### Work order:
Answer these questions from the passage below on obesity and inflammation:
(a) Which cytokines does it name as acting as inflammatory mediators?
(b) According to the nutrition–immunity theory, what does overnutrition-induced obesity trigger in the adipose tissue?
(c) Which target organs and system does it list for the establishment of insulin resistance?

From: Role of microRNAs in obesity and obesity-related diseases

 White adipose tissue achieves metabolic functions through the release of signaling molecules, such as adipokines, and hundreds of diverse factors, including classical hormones such as leptin, growth factors such as IGF-1 and PDGF, and cytokines such as IL-6, IL-8, or TNF-α acting as inflammatory mediators [163], comprehensively linked to appetite regulation and insulin sensitivity. Growing evidence supports the notion that chronic low-grade inflammation is a basic characteristic of obesity contributing to the establishment of insulin resistance into the target organs, including the adipose tissue, liver, and muscle, and the vascular system [164]. Excess of nutrients, such as lipids and glucose, may simultaneously trigger inflammatory responses, which further disrupt metabolic function, enhancing stress and inflammation. Accordingly, the nutrition–immunity theory suggests that in the adipose tissue, overnutrition-induced obesity triggers low-level inflammatory processes [165]. Anomalous fat accumulation has been shown to increase pathogenic risks since adipose tissue remains in a state of subclinical chronic inflammation [166]. This condition is strictly related to a massive recruitment of macrophages and to an increased immune cell proliferation activation–infiltration connected to adipocyte hypertrophy and an impaired adipogenesis [167]. The latter process is tightly controlled by a mixture of regulatory signals including endocellular transcription factors, extracellular circulating hormones [168], and additional post-transcriptional regulators of gene expression [60, 169,170,171,172].

### Information shown:
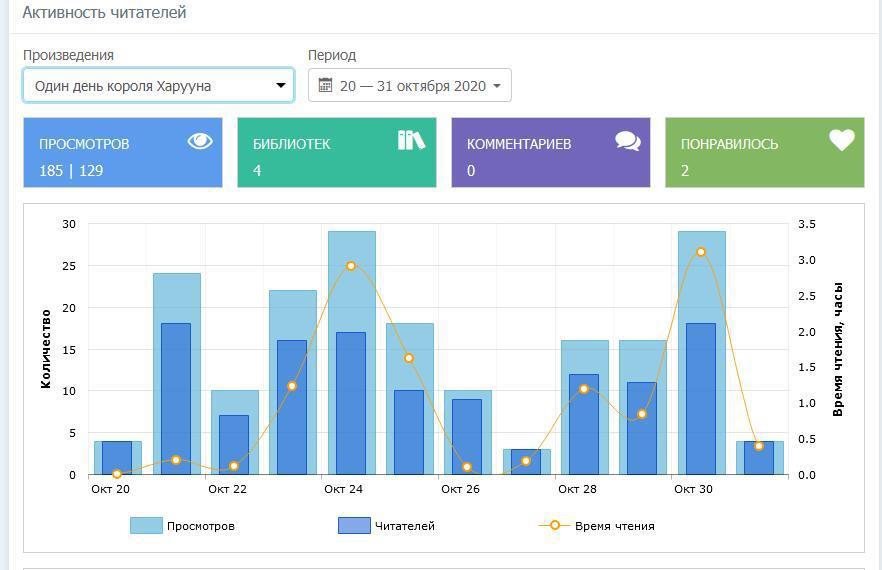Click the eye icon on Просмотров card
The height and width of the screenshot is (570, 882).
click(200, 141)
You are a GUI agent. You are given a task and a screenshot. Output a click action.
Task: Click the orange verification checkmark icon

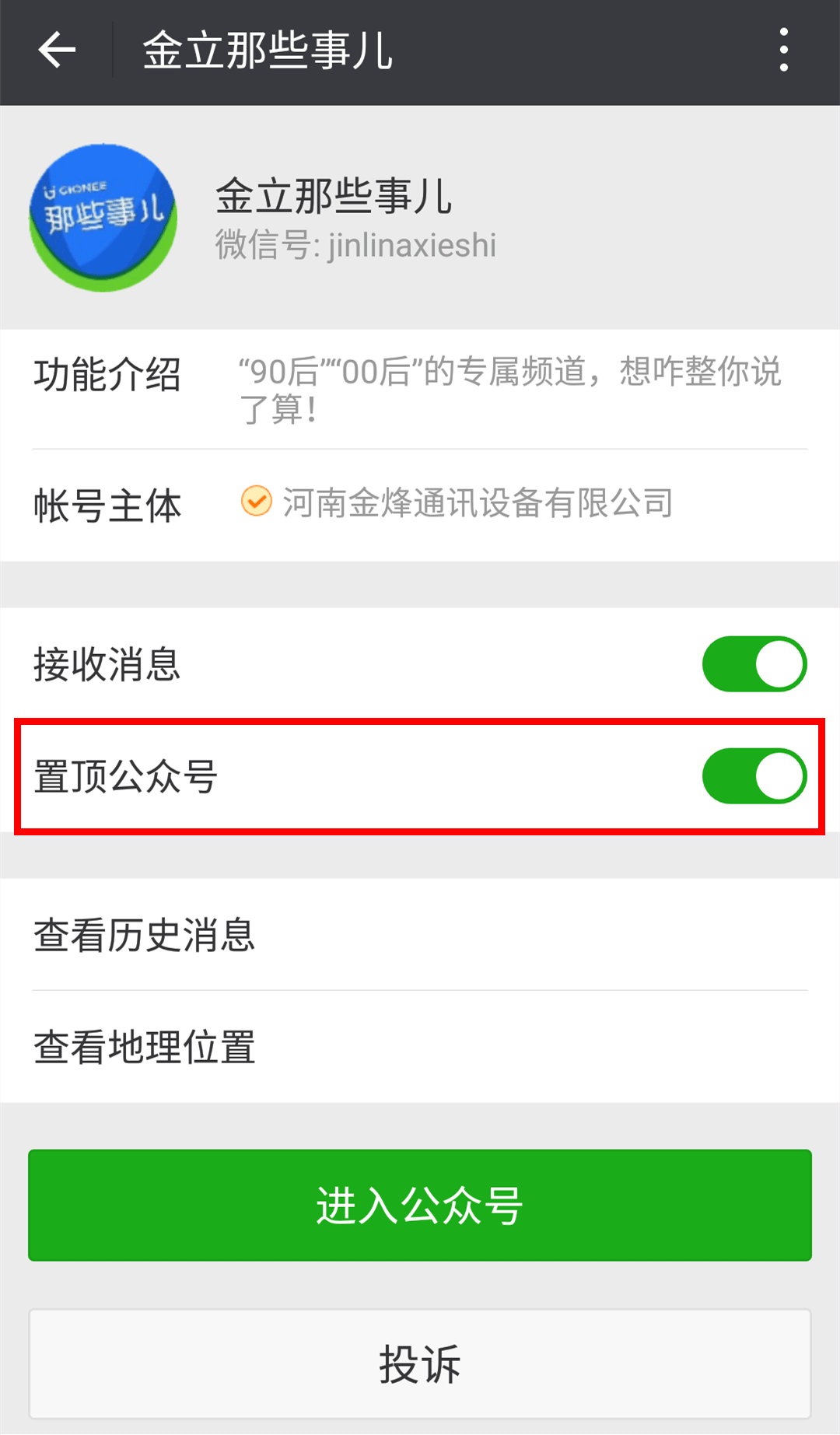coord(256,502)
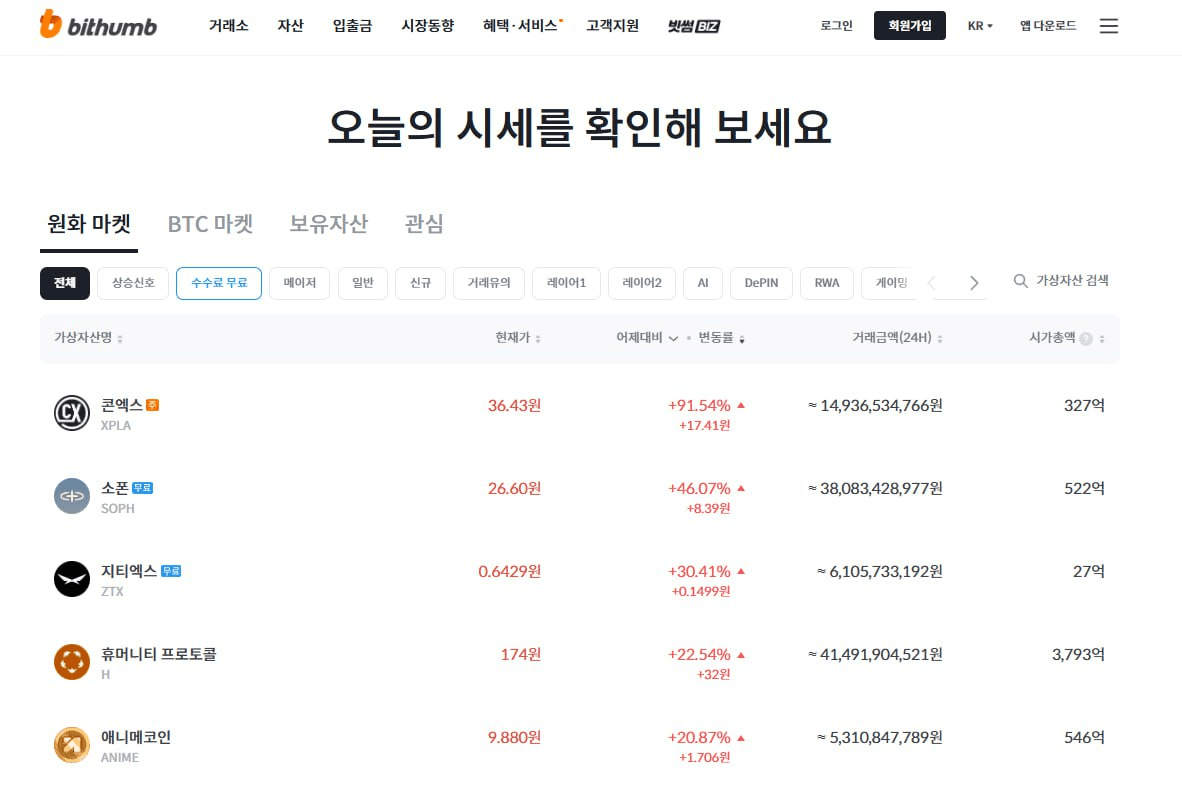
Task: Click the Humanity Protocol coin icon
Action: tap(72, 662)
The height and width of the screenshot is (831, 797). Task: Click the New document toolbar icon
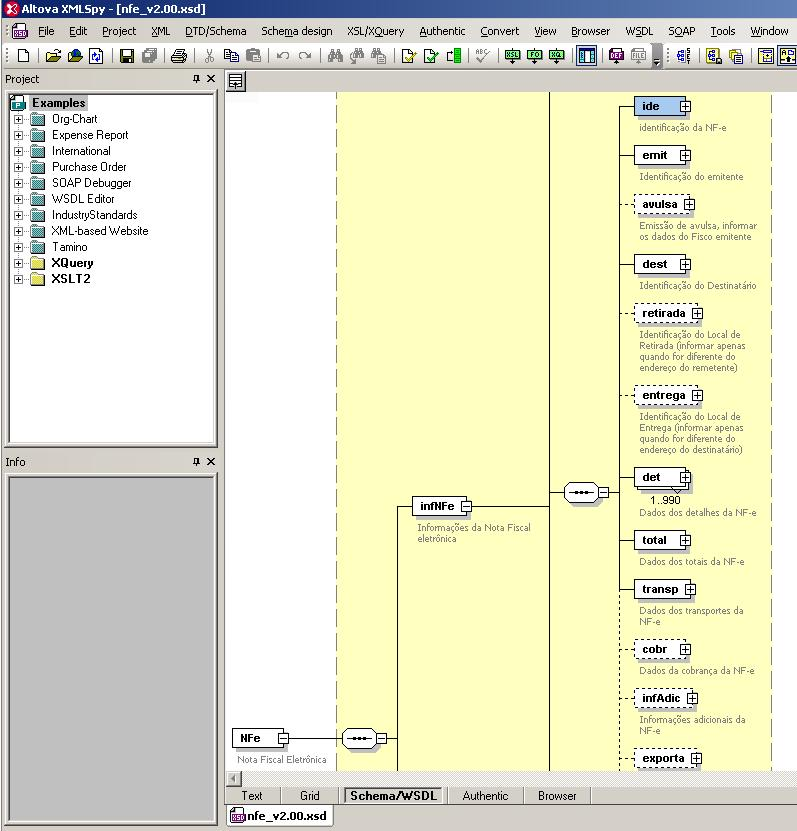(x=24, y=57)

### Written solution:
(a) IL-6, IL-8, and TNF-α.
(b) Low-level inflammatory processes.
(c) The adipose tissue, liver, and muscle, and the vascular system.